Combine all components in assistant.py:

#!/usr/bin/env python3
import subprocess
import numpy as np
import pyaudio
from openwakeword.model import Model
from rapidfuzz import fuzz
import os

intents = {
    "lights_on": ["turn on", "lights on"],
    "lights_off": ["turn off", "lights off"],
    "temperature": ["temperature", "how warm"],
}

def capture_audio(duration=5):
    """Record audio and save to file"""
    os.system(f"arecord -D plughw:1,0 -d {duration} -c 1 -r 16000 -f S16_LE /tmp/audio.wav")

def transcribe():
    """Speech-to-text"""
    result = subprocess.run(
        ["./whisper.cpp/main", "-m", "./whisper.cpp/models/ggml-tiny.bin", "/tmp/audio.wav"],
        capture_output=True, text=True
    )
    return result.stdout

def match_intent(text):
    """Intent recognition"""
    for intent, patterns in intents.items():
        for pattern in patterns:
            if fuzz.partial_ratio(text.lower(), pattern) > 80:
                return intent
    return None

def speak(text):
    """Text-to-speech"""
    os.system(f'echo "{text}" | piper --model en_US-amy-medium.onnx --output_file /tmp/output.wav')
    os.system("aplay /tmp/output.wav")

def handle_intent(intent):
    """Execute action based on intent"""
    if intent == "lights_on":
        # Call GPIO or smart home API
        speak("Turning on the lights")
    elif intent == "lights_off":
        speak("Turning off the lights")
    elif intent == "temperature":
        speak("The temperature is 21 degrees")

# Main loop
wake_model = Model(wakeword="hey_raspberry_pi")
p = pyaudio.PyAudio()
stream = p.open(format=pyaudio.paInt16, channels=1, rate=16000, input=True, frames_per_buffer=1280)

print("Listening for wake word...")
while True:
    audio = np.frombuffer(stream.read(1280), dtype=np.int16).astype(np.float32) / 32768.0
    if wake_model.predict(audio) > 0.5:
        print("Wake word detected!")
        speak("I'm listening")
        
        capture_audio(duration=5)
        text = transcribe()
        print(f"You said: {text}")
        
        intent = match_intent(text)
        if intent:
            handle_intent(intent)
        else:
            speak("I didn't understand that")

Run:

python3 assistant.py

Latency Reality Check

Component Time on Pi 5
Wake word detection (continuous) <100ms
Audio capture (5 sec) 5s
Speech-to-text (Whisper tiny) 3s
Intent matching <100ms
Text-to-speech (Piper) 2s
Total response time ~10s

Expect ~10 second round-trip latency.
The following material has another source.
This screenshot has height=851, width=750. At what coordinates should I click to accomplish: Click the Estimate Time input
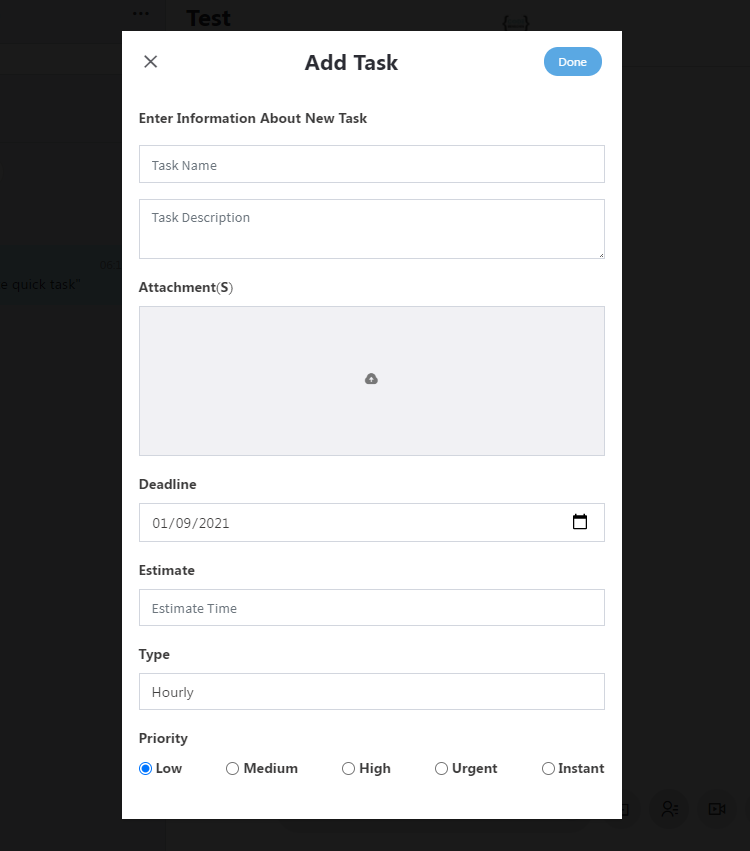(372, 607)
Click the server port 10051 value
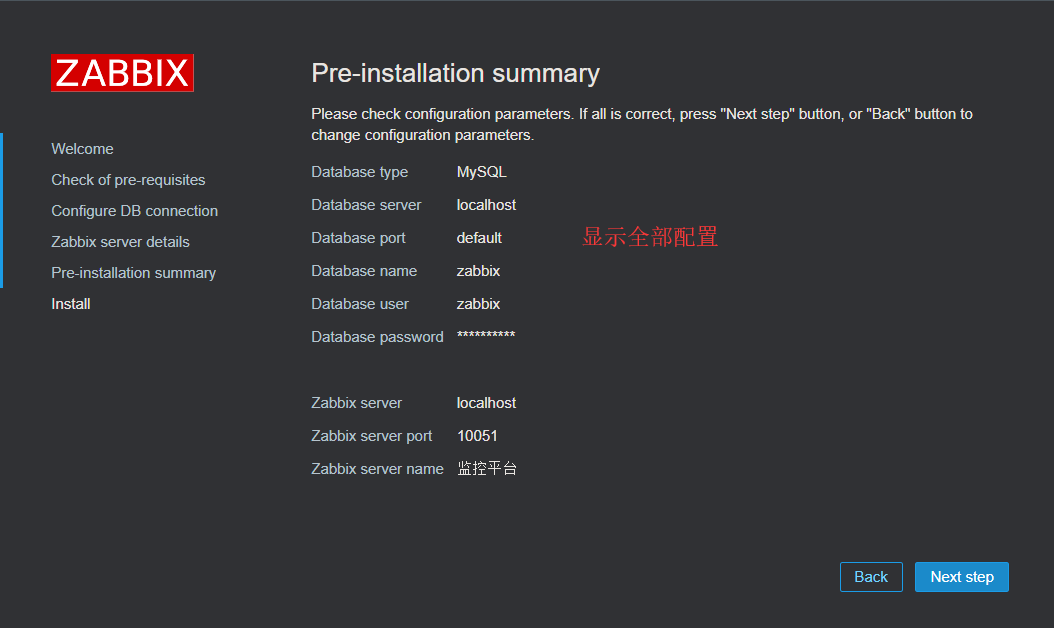The height and width of the screenshot is (628, 1054). pos(477,436)
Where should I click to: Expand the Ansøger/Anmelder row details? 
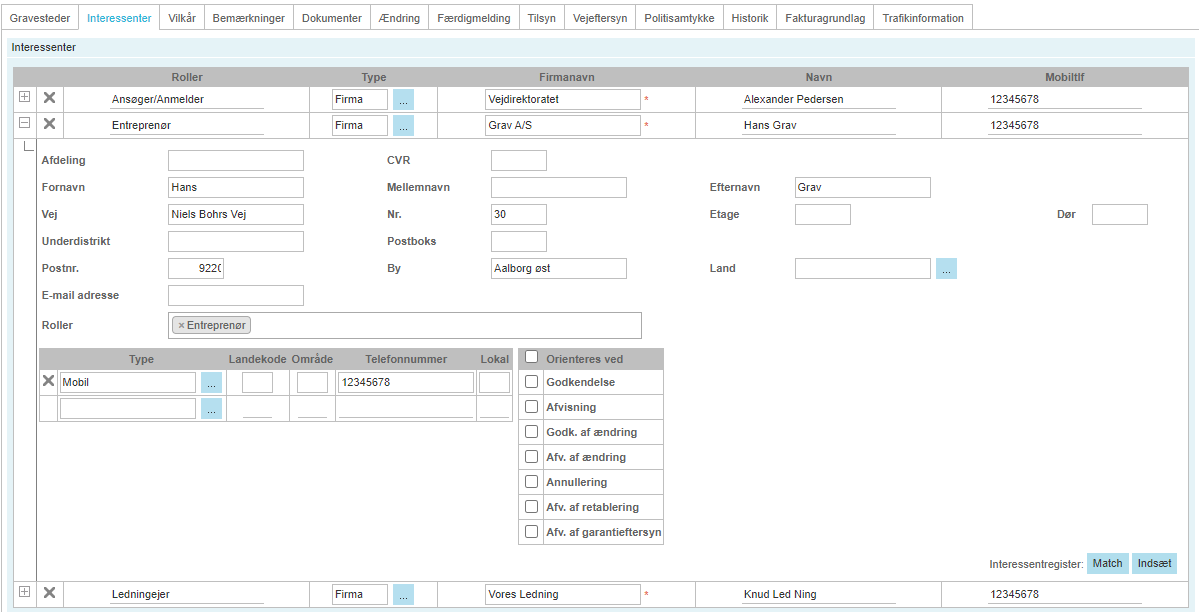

Cloud assistants (Alexa, Google) respond in 1–2 seconds because they have server farms. Local is private but slower.

Troubleshooting

Audio not working — Run arecord -l and aplay -l, confirm device numbers. Update ~/.asoundrc with correct hw:X,Y values.

Whisper too slow — Use the tiny model, not base/small. Tiny is 75MB; base is 140MB.

Wake word never triggers — Train a custom model with openWakeWord's training script, or adjust the detection threshold (e.g., > 0.3 instead of 0.5).

Memory errors — Kill background processes: free -h, ps aux | grep python. On Pi 4, consider smaller models or swap.

Summary

A private voice assistant on Pi 4/5 is feasible using Whisper, Piper, and openWakeWord. Expect 10-second response latency but full privacy—no audio sent to cloud servers. Start with the basic loop, then integrate with your own smart home system (GPIO, MQTT, Home Assistant).